On Sun, Jun 28, 2009 at 3:48 AM, Sam Johnston<samj@samj.net> wrote:
The categories were derived from Atom so in dropping it for individual resources we're going to have to reinvent it (think HTTP headers).
I know the following is a bad idea, but: It is still possible to support the use cases in the wiki even if we do not provide categories for single-resource responses in the HTTP headers. The Management Dashboard use case will still be able to get the categories from the API call that returns the collection of all resources - because this collection will be in atom format, it will have the categories. Subsequently, if the dashboard queries the API for more details about each resource one-by-one, the categories will not be present in those responses, but the categories can be taken from the first "get all my resources" call. It's possible, but, as you say, fugly. I would prefer to have the categories implemented in the HTTP headers for single-resource responses.
Categories are mostly useless for interoperability without a dedicated vocabulary/schema - I will want to ask every provider for a list of my "compute template" (or whatever the official label is) resources, and I can't do that if the label is not standardized by the spec.
The "templates" category is optional (in that you can reverse engineer it from the verbs available) but it's definitely a nice to have, and there are other categories that would be worth standardising too.

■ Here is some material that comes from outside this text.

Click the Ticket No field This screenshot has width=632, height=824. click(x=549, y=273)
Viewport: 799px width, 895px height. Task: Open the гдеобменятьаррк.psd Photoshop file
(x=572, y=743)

I thought we demonstrated in another thread that the verbs cannot be relied on to infer the category of the resource because there are some cases where the verbs will be limited by the permissions available to the authenticated user, which could cause mis-categorization if we rely on verbs alone. I think we will need to use categories.
It's a non-trivial area though (think official templates vs shared templates vs private templates) so we'll have to consider whether it's worth doing - my main concern right now is getting something functional out the door ASAP (the draft is already well overdue).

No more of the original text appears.